46 Thus, where the trade mark is registered, the owner can, for example, take infringement proceedings under s 120 of the Act and, or where it is a common law mark, commence passing off proceedings: s 230(1) of the Act; cf Leather Cloth Co Ltd v American Leather Cloth Co Ltd (1865) 11 HLC 523 at 538 per Lord Kingsdown; Cadbury-Schweppes Pty Ltd v Pub Squash Co Pty Ltd [1980] 2 NSWLR 851 at 857C-D; [1981] 1 WLR 193 at 199E-G per Lord Scarman. The principle was encapsulated by Lord Herschell in Reddaway v Banham [1896] AC 199 at 209:
"The principle which is applicable to this class of cases was, in my judgment, well laid down by Lord Kingsdown in Leather Cloth Co. v. American Leather Cloth Co ((1865) 11 HLC 523 at 538 [11 ER 1435 at 1442]). It had been previously enunciated in much the same way by Lord Langdale in the case of Croft v. Day ((1843) 7 Beav 84 [49 ER 994]). Lord Kingsdown's words were as follows: "The fundamental rule is, that one man has no right to put off his goods for sale as the goods of a rival trader, and he cannot, therefore (in the language of Lord Langdale, in the case of Perry v. Truefitt ((1842) 6 Beav 66 [49 ER 749]), be allowed to use names, marks, letters, or other indicia, by which he may induce purchasers to believe that the goods which he is selling are the manufacture of another person." It is, in my opinion, this fundamental rule which governs all cases, whatever be the particular mode adopted by any man for putting off his goods as those of a rival trader, whether it is done by the use of a mark which has become his trade mark, or in any other way." (emphasis added)

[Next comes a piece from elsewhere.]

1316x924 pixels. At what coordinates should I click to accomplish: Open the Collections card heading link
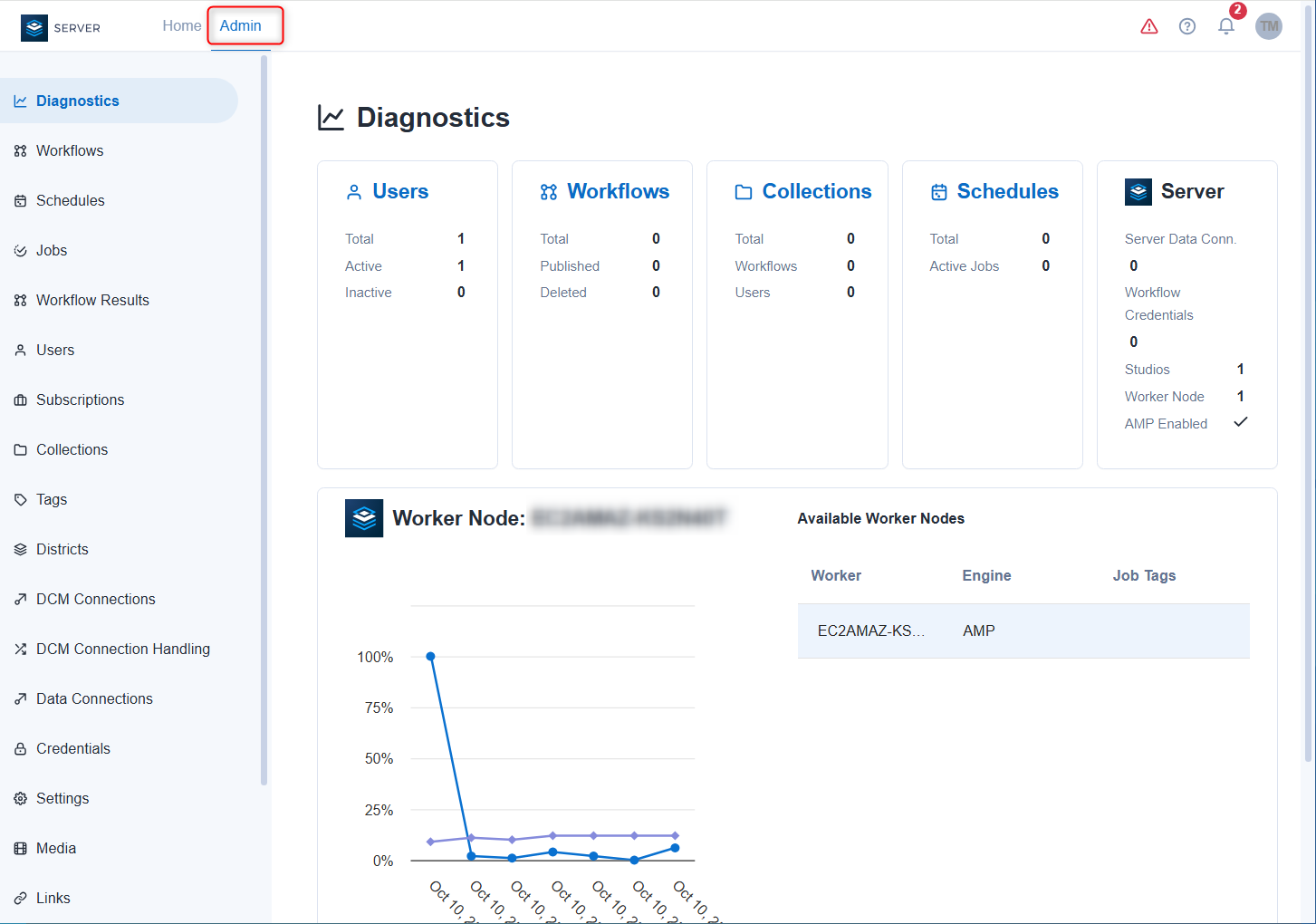816,191
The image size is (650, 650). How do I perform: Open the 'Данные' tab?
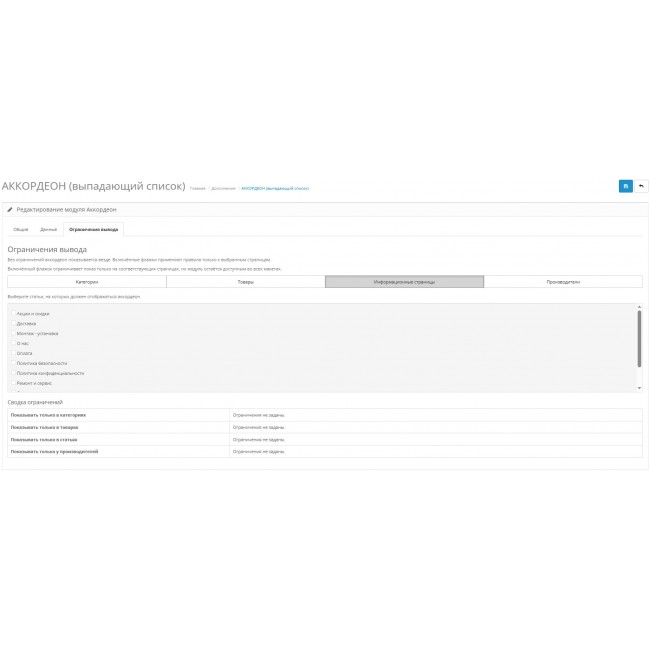(x=48, y=229)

47 A range of considerations informs the way in which the law deals with the exploitation and protection of rights in both registered and unregistered trade marks. This ranges from the public policy balances that are currently reflected in the Act and provisions of the Competition and Consumer Act 2010 (Cth) such as s 46, dealing with misuse of market power, and s 48, dealing with resale price maintenance: see Campomar Sociedad Limitada v Nike International Ltd (2000) 202 CLR 45 at 65-75 [42]-[67] per Gleeson CJ, Gaudron, McHugh, Gummow, Kirby, Hayne and Callinan JJ.
48 Here, cl 5 of the licence agreement commenced by Idameneo stating (in cl 5.1) that it recognised the value of the goodwill and reputation in the "Trade Marks" (as defined in the licence agreement) and acknowledged that these enured solely to, and were for the benefit of, Symbion and its subsidiaries. And in cl 5.3, Idameneo accepted that it must not do, or cause to be done, anything that may adversely affect or jeopardise that goodwill or the value of those trade marks. This provided part of the contractual matrix in which cl 5.5(b) must be construed.
49 Relevantly, on the uncontested evidence, Symbion's property consisting of the Symbion registration and Symbion device mark, and the reputation and goodwill associated with them, was located in the specialised markets in which those trade marks had been used, including the markets in which Idameneo traded. Moreover, the parties were giving effect to a demerger of their former corporate and business group that reflected the distinct special markets in which the newly separated Symbion and Idameneo entities operated. And, cl 5.5(b) did not impose a restraint merely in Australia nor was it limited to the use of trade marks. The concluding words of cl 5.5 prohibited use "anywhere in the world". Thus, the repetition of the words of the Act is likely not to have been apt to apply to use of trade marks in every other country.